811MO - An exploratory study to assess the safety, immunogenicity, and preliminary anti-tumor activity of the EBV mRNA vaccine (WGc-043 injection) in patients with NK/T cell lymphoma

Background

NK/T cell lymphoma (NKTCL) is a rare and aggressive disease that is often associated with Epstein-Barr virus (EBV) infection and requires novel therapeutic strategies. WGc-043, a therapeutic mRNA vaccine, shows promise against EBV-positive cancers and may provide therapeutic benefit to NKTCL patients by targeting EBV-driven oncogenesis. This study evaluates the safety, immunogenicity, and preliminary antitumor activity of WGc-043 in patients with NKTCL in an IIT.

Methods

This single-center, open-label, exploratory study enrolled 7 patients with EBV-positive relapsed or refractory NKTCL. The primary inclusion criteria were patients with an ECOG of 0-2 who have failed standard therapy. WGc-043 was administered intramuscularly, including 5 doses of base immunization followed by optional personalized treatment. The base immunization was given at week 1, 2, 3, 4 and 8. The primary endpoint is safety. Secondary endpoints include immunogenicity, ORR and DCR. The exploratory analysis focuses on immune biomarkers predictive of therapeutic response.

Results

WGc-043 demonstrated a favorable safety and efficacy profile in patients with NKTCL. It was well tolerated with only grade 1 or 2 adverse events. The most common adverse events were injection site reactions (57.1%) and fever (42.9%), which were transient and resolved without sequelae. Importantly, WGc-043 showed good efficacy, with 3 patients achieving PR and 1 maintaining SD, resulting in an ORR of 42.86% and a DCR of 57.14%. This suggests a potential clinical benefit of using WGc-043 as part of the therapy in this challenging malignancy. Table: 811MO

*NOTE: Definitely related, probably related, and possibly related were classified as treatment-related adverse events. Possibly unrelated and definitely unrelated were classified as treatment unrelated. Data are n (%). No grade 3-5 treatment-related adverse events were reported. Participants could report more than one adverse event.

Conclusions

WGc-043 is well tolerated with a safety profile that reflects its potential for favorable patient outcomes. The observed efficacy in the NKTCL cohort suggests a promising clinical benefit. Further research is needed to confirm these findings and to explore the full potential of the vaccine in larger studies.
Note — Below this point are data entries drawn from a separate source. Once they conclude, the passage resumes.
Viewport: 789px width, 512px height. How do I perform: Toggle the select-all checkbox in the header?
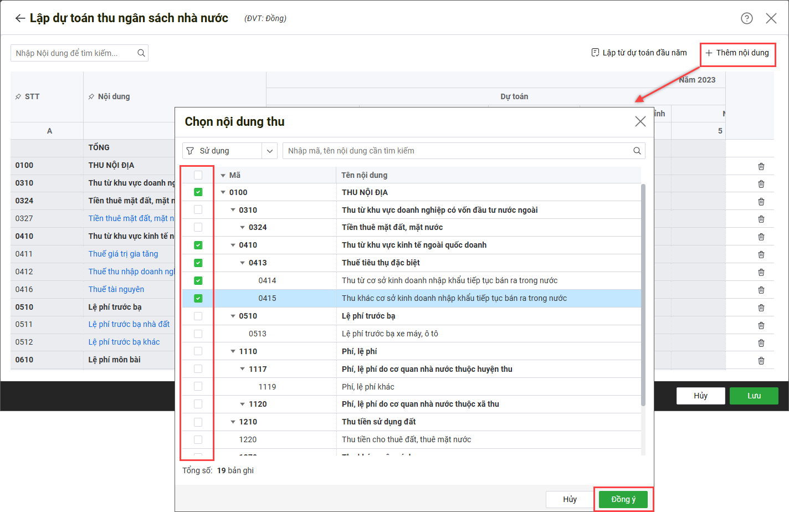[x=198, y=175]
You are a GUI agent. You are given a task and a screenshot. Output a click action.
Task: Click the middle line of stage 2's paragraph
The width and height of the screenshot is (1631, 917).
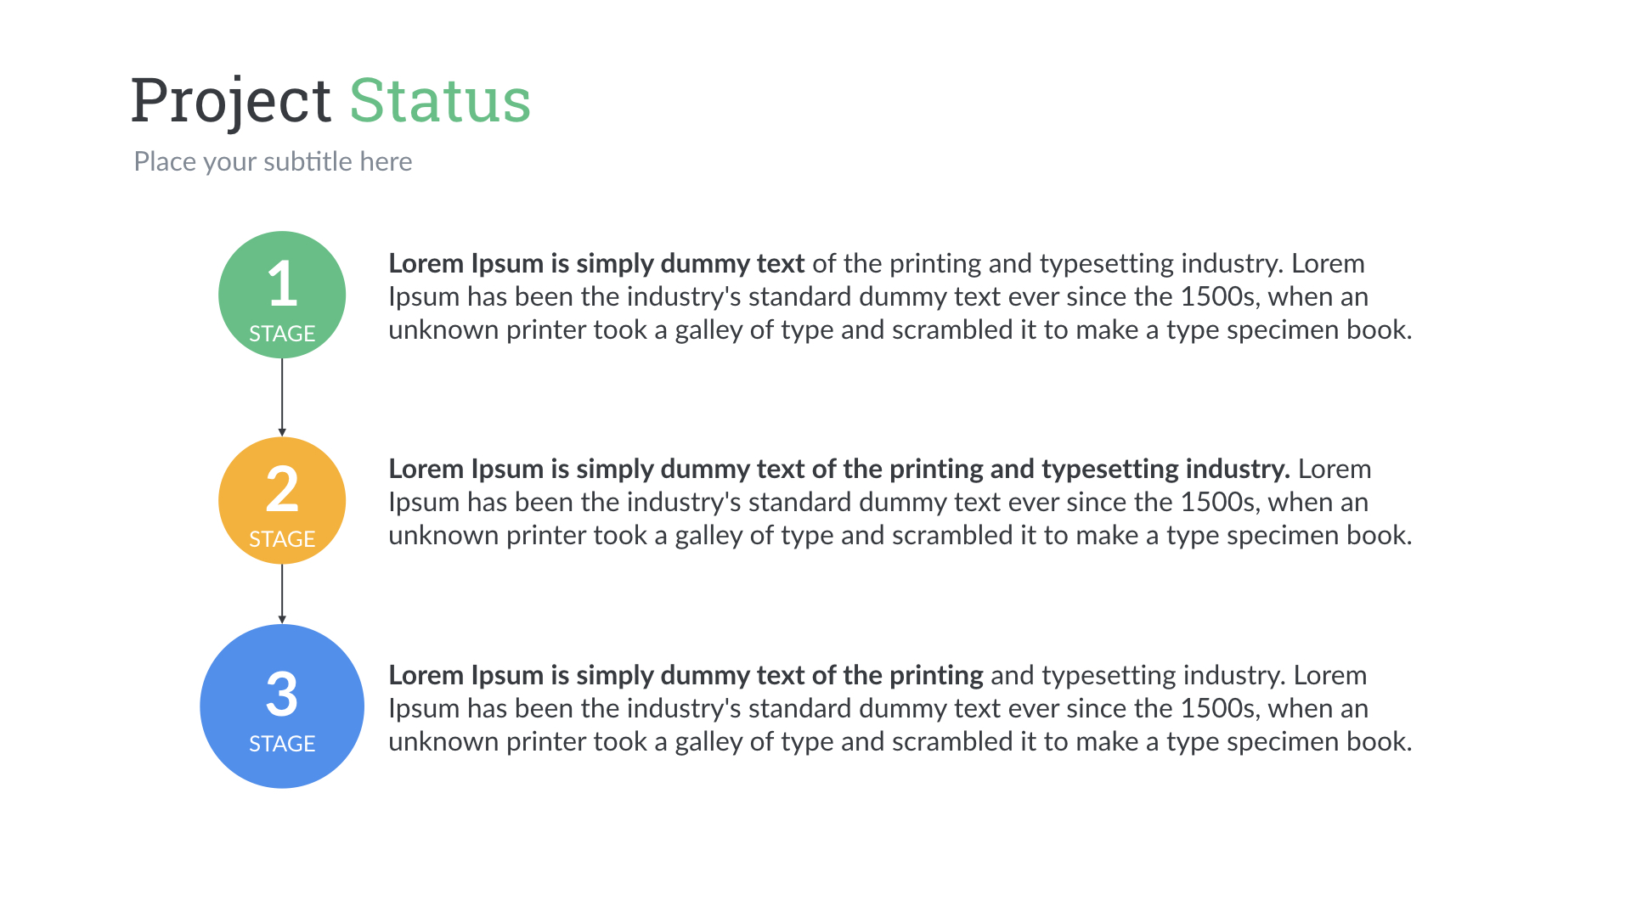[878, 502]
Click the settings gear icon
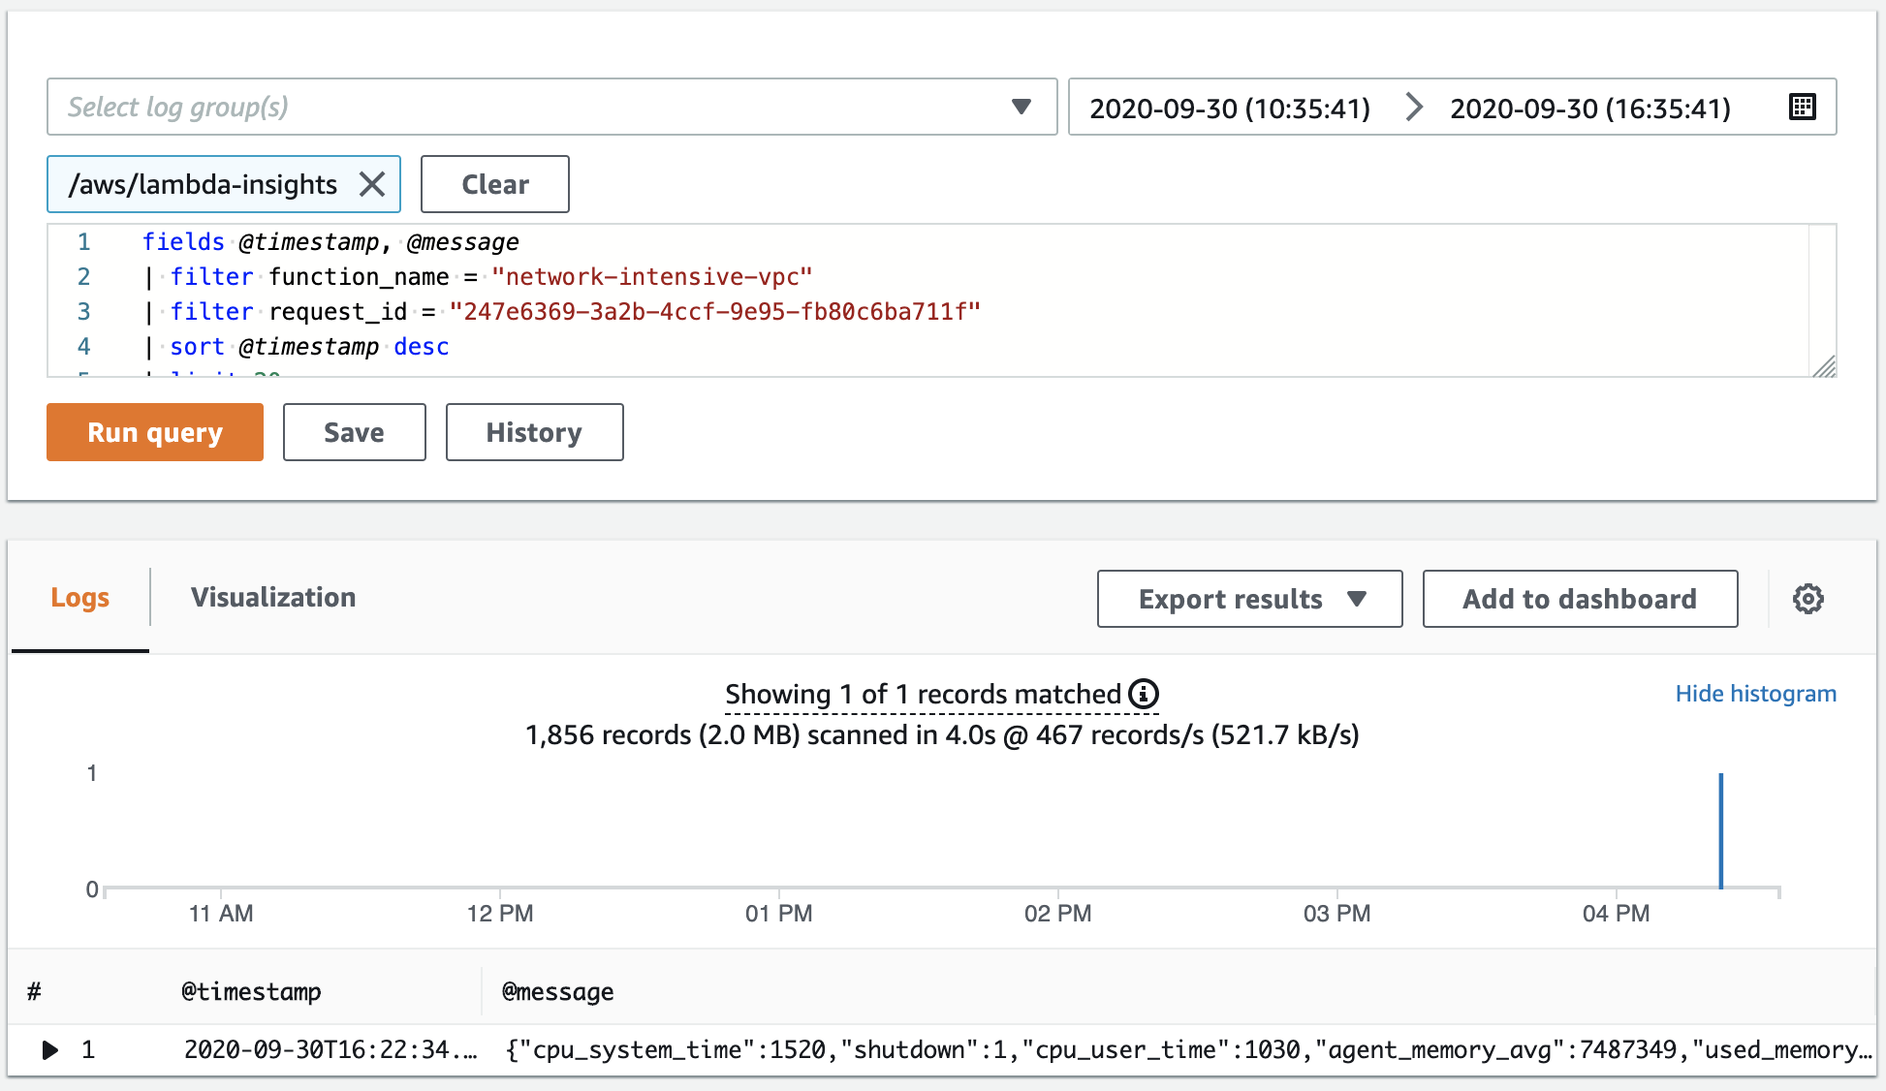 (x=1808, y=599)
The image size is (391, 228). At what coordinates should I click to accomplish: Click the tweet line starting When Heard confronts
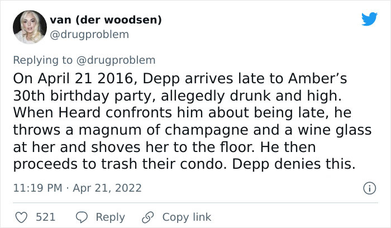182,113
Clinical trial identification

NCT05714748.

Editorial acknowledgement

Legal entity responsible for the study

The authors.

Funding

WestGene Biopharma Co., Ltd.

Disclosure

H. Huang, X. Li, H. Zheng, J. Chen: Financial Interests, Personal, Full or part-time Employment: WestGene Biopharma Co., Ltd. Y. Wei: Financial Interests, Personal, Ownership Interest, Co-founder & Chairman: WestGene Biopharma Co., Ltd. X. Song: Financial Interests, Personal, Ownership Interest, Co-founder & CEO: WestGene Biopharma. All other authors have declared no conflicts of interest.